Exercise aim:
Copy the data below line for line, omitting the pictures.

Information shown:
----

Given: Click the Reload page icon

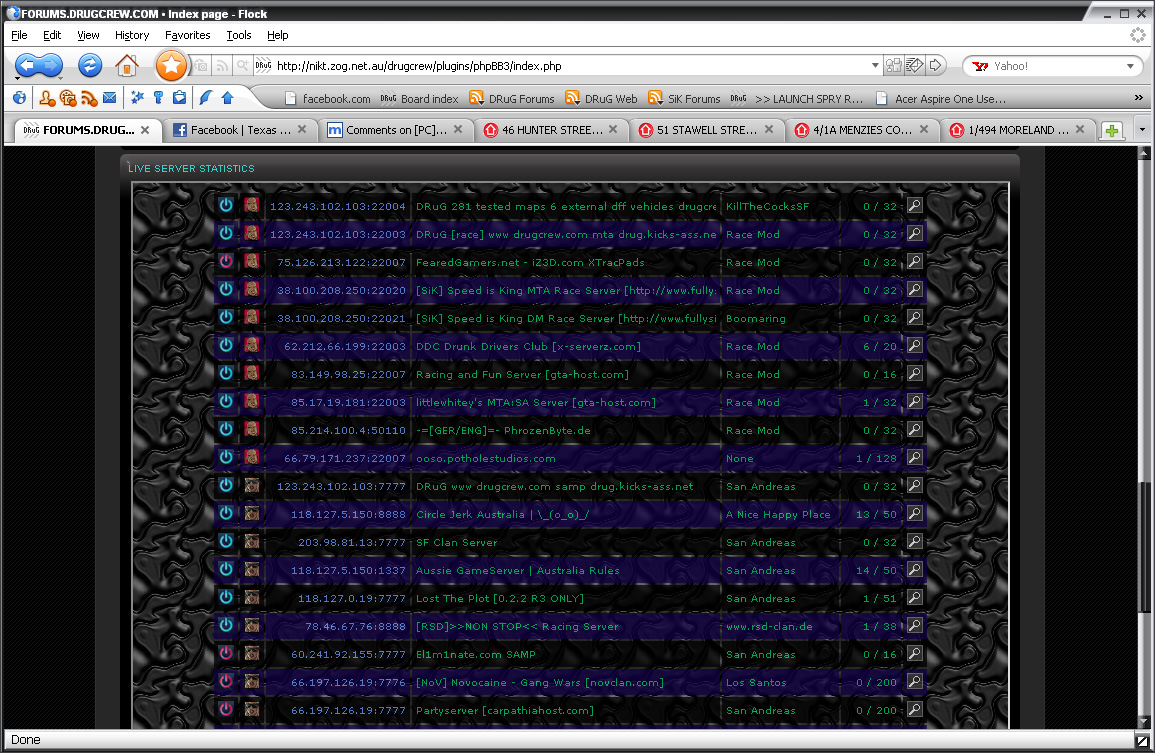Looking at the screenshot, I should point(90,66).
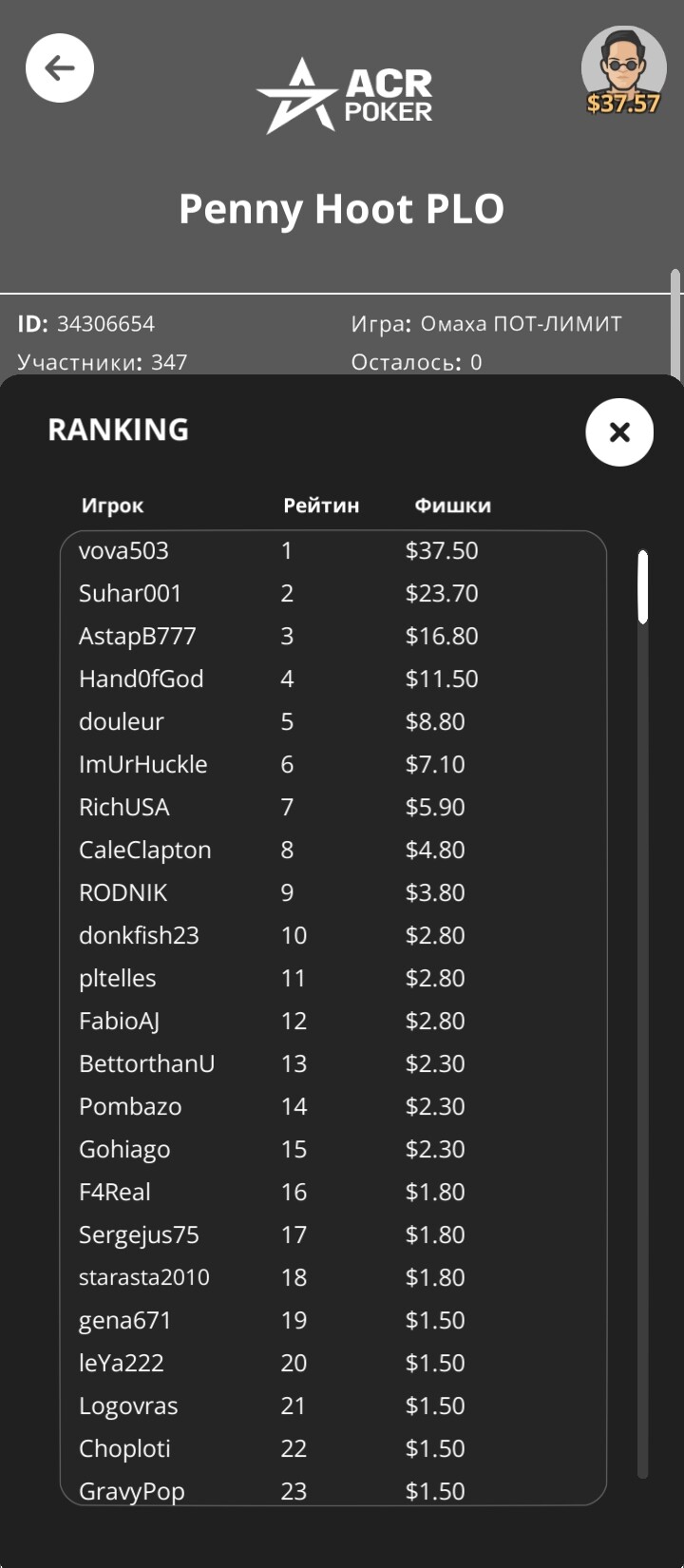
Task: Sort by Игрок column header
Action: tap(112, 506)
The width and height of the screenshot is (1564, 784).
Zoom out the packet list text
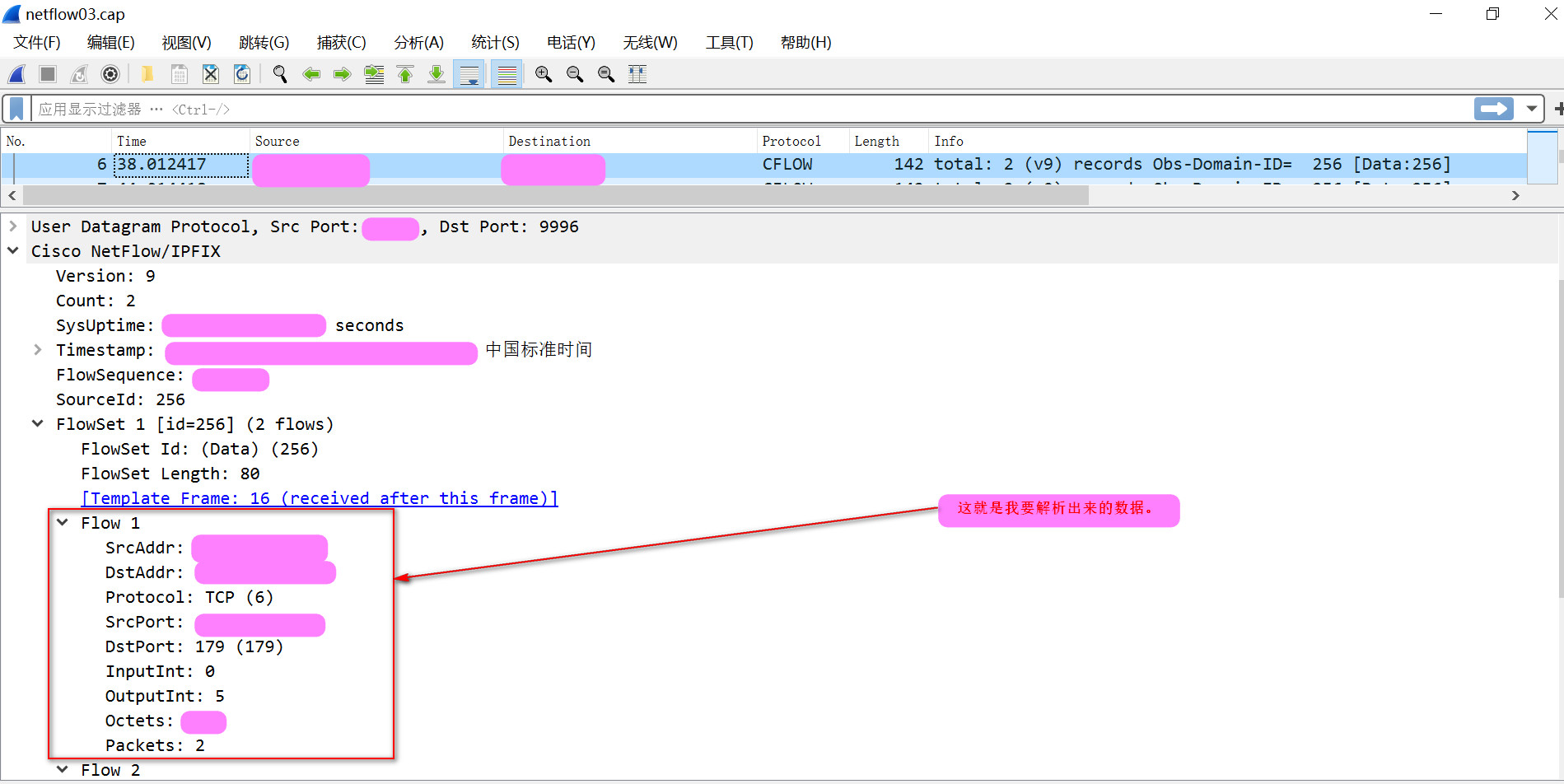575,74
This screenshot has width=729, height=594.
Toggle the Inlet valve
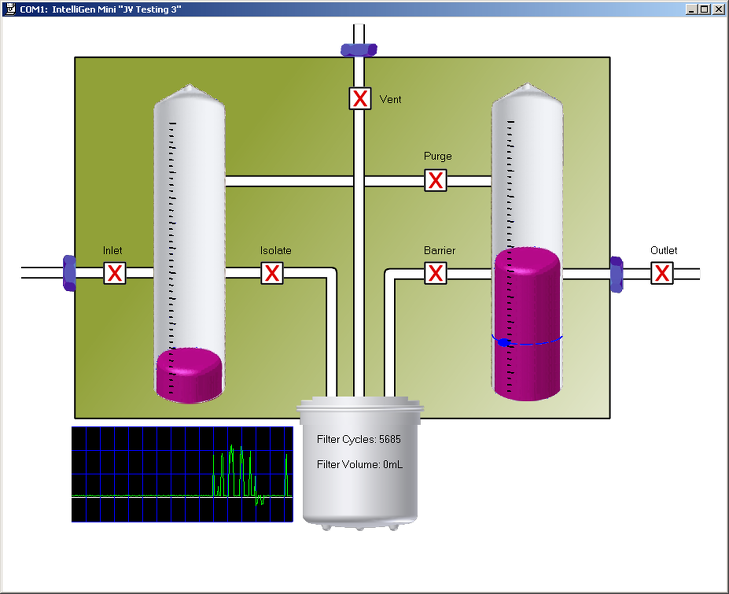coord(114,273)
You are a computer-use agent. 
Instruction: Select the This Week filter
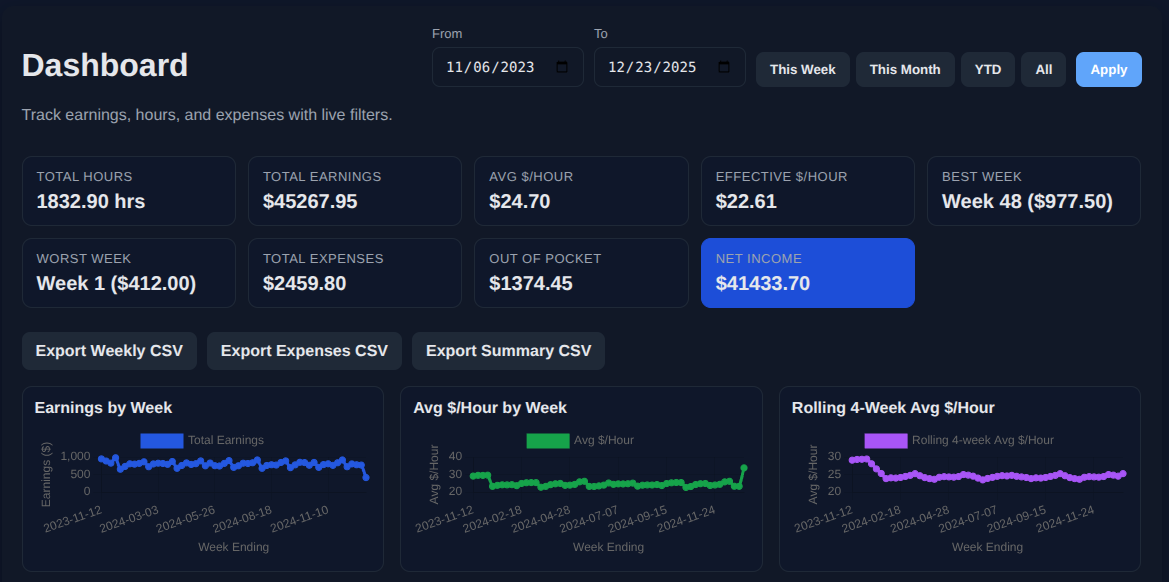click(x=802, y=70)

----

The reply:
Given: Click the Reload page icon

Looking at the screenshot, I should point(90,66).
Task: Sort by Игрок column header
Action: tap(112, 506)
The width and height of the screenshot is (1564, 784).
Zoom out the packet list text
575,74
This screenshot has width=729, height=594.
Toggle the Inlet valve
coord(114,273)
You are a computer-use agent. 
Instruction: Select the This Week filter
click(x=802, y=70)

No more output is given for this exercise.